De la Sota pidió en 1993 el recuento voto por voto a la Justicia Federal, pero desde Buenos Aires el peronismo le ordenó a su interventor en Córdoba que proclamara el triunfo de Schiaretti. Intervino la justicia federal y la proclamación se suspendió. Las tres listas (participaba otra, liderada por el ministro menemista Julio C. Aráoz) coincidieron en pedirles a los jueces el recuento voto por voto. “Así se terminan las patrañas de De la Sota, quien se parece a aquel ministro de Adolf Hitler, Joseph Goebbels, por aquello de ‘miente, miente que algo queda’”, declaraba Schiaretti el 6 de agosto de ese año.
El recuento voto a voto terminó el 11 de agosto y el resultado oficial de la Justicia fue diferente de otros dos cómputos de la Junta Electoral partidaria la semana anterior. Schiaretti sacó 85.381 votos y De la Sota 77.801, mientras que para Aráoz fueron 66.862.
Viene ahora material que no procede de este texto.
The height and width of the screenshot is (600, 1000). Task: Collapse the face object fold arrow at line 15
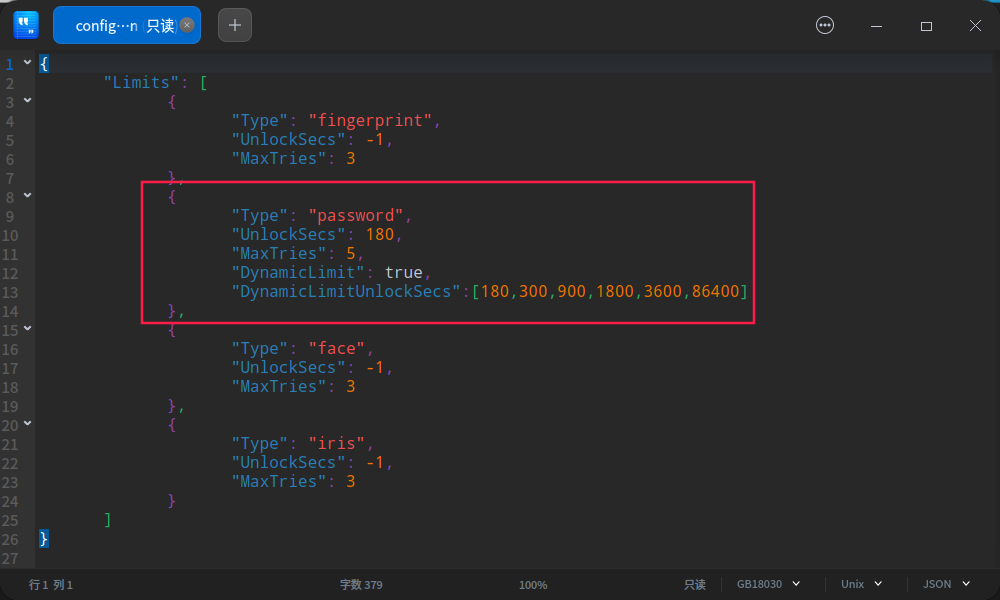coord(26,328)
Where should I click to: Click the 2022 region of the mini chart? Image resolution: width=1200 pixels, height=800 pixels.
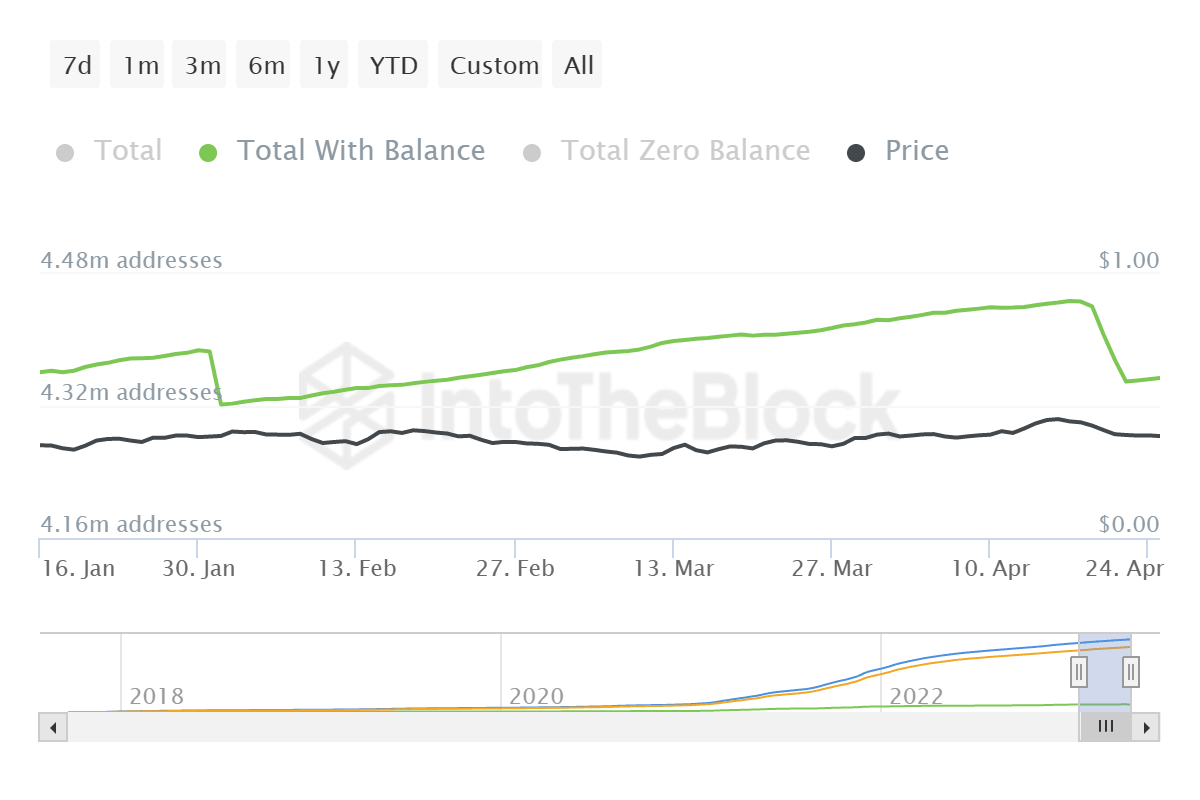pos(915,695)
Años más tarde, De la Sota y Schiaretti olvidarían sus agravios. Embajador uno y secretario de Industria el otro, ambos fueron hombres de Menem y lo han sido de Kirchner. Juez estuvo casi adentro, pero ahora se queda afuera y maldice a Cristina Kirchner por haber avalado a Schiaretti y ahora callarse la boca, aunque para el acto que le organizó Techint en Campana calzó en su cabeza una boina roja-rojísima.
Nada ha cambiado mucho. Hecho maldito de país burgués, el peronismo no es, ni lo fue. ¿Algún lector que haya acompañado las 110 columnas que he firmado en este diario en sus dos vigorosos años de vida, me ayudaría a definir los términos más apropiados a esta época?